Cerca de 28,5 milhões de brasileiros afirmam morar em bairros sob domínio de organizações criminosas, segundo levantamento divulgado nesta quinta-feira (16) pelo Datafolha, encomendado pelo Fórum Brasileiro de Segurança Pública.
O estudo mostra que 19% da população relatou a presença de facções ou milícias em suas comunidades. As entrevistas foram realizadas entre os dias 2 e 6 de junho com 2.007 pessoas de 130 cidades em todo o país. A margem de erro é de dois pontos percentuais para mais ou para menos.
A presença do crime organizado é mais expressiva em grandes centros urbanos, especialmente nas capitais e na região Nordeste, segundo o levantamento. Cidades com mais de 500 mil habitantes concentram a maior parte dos relatos sobre a atuação de facções e milícias.
O estudo também aponta desigualdades sociais e raciais. Entre pessoas com renda de até dois salários mínimos, 19% afirmaram viver em áreas sob influência de grupos criminosos. Já entre os que recebem entre cinco e dez salários mínimos, o índice é de 18%.

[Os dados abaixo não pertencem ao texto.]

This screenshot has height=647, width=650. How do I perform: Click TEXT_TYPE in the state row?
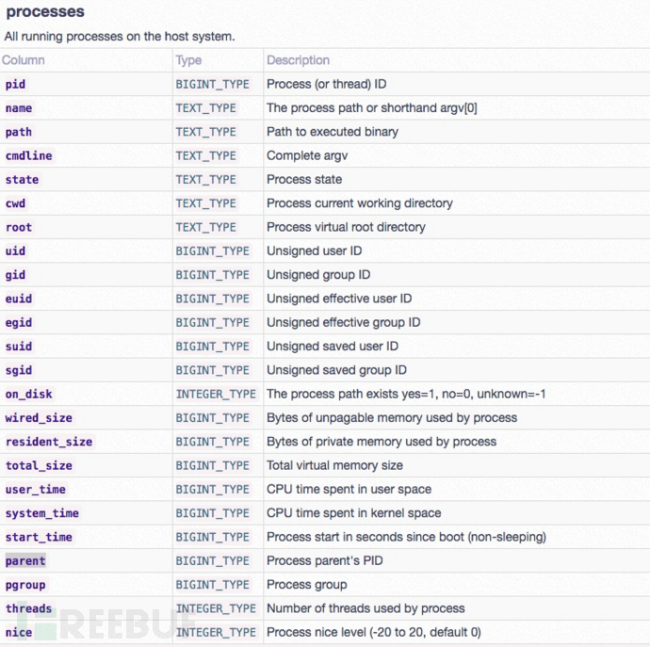[x=205, y=179]
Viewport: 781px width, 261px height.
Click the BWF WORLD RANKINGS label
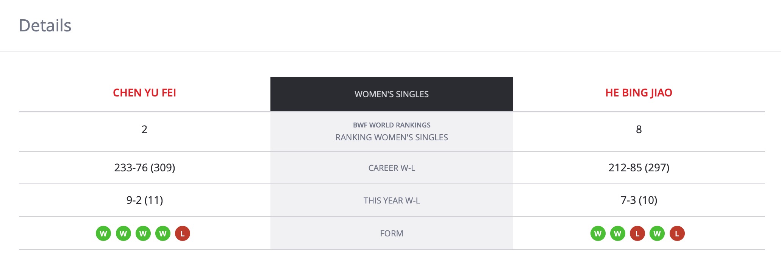click(392, 125)

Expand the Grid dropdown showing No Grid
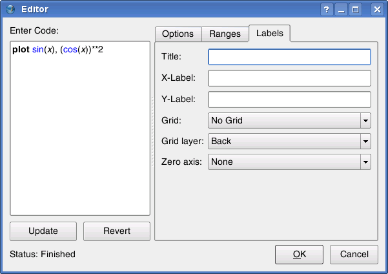pos(289,120)
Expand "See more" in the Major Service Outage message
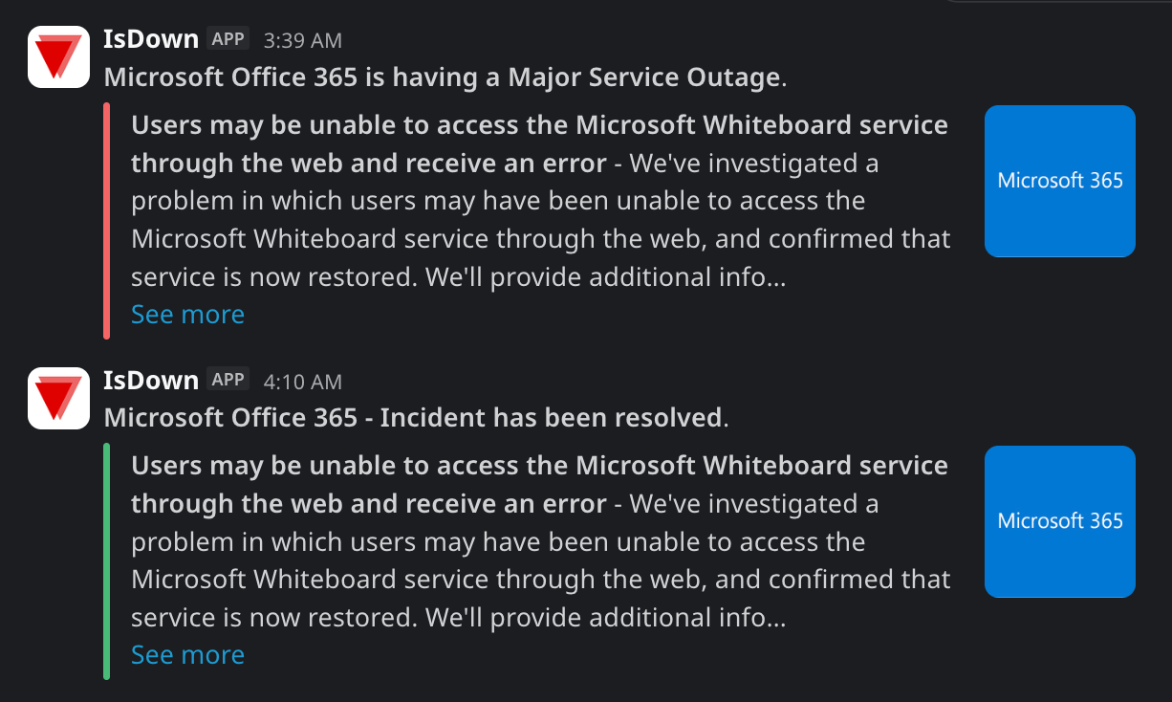The height and width of the screenshot is (702, 1172). [x=187, y=315]
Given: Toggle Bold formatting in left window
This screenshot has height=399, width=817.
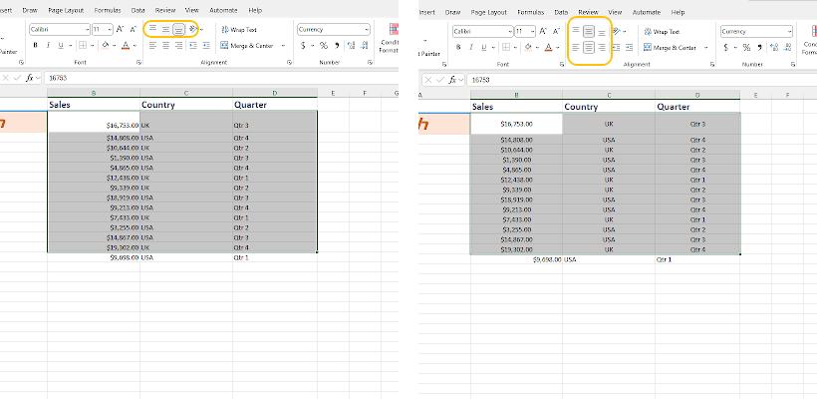Looking at the screenshot, I should tap(35, 45).
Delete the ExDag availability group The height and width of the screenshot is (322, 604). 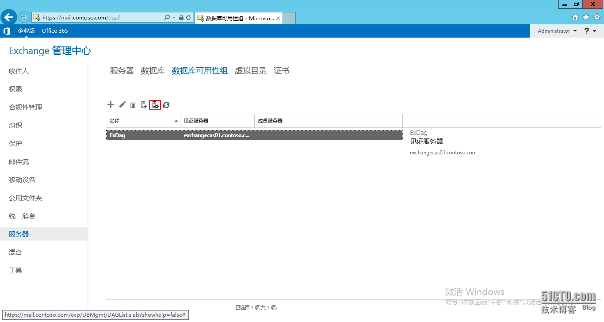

Quando analisados os dados por cor da pele, as disparidades se ampliam: 23% das pessoas que se declaram pretas disseram morar em regiões dominadas por facções ou milícias, contra 13% da população branca.
Além de mapear o alcance territorial do crime organizado, a pesquisa também analisou a percepção da população sobre violência, assaltos, agressões e fraudes financeiras online, apontando que o sentimento de insegurança continua elevado em várias regiões do país.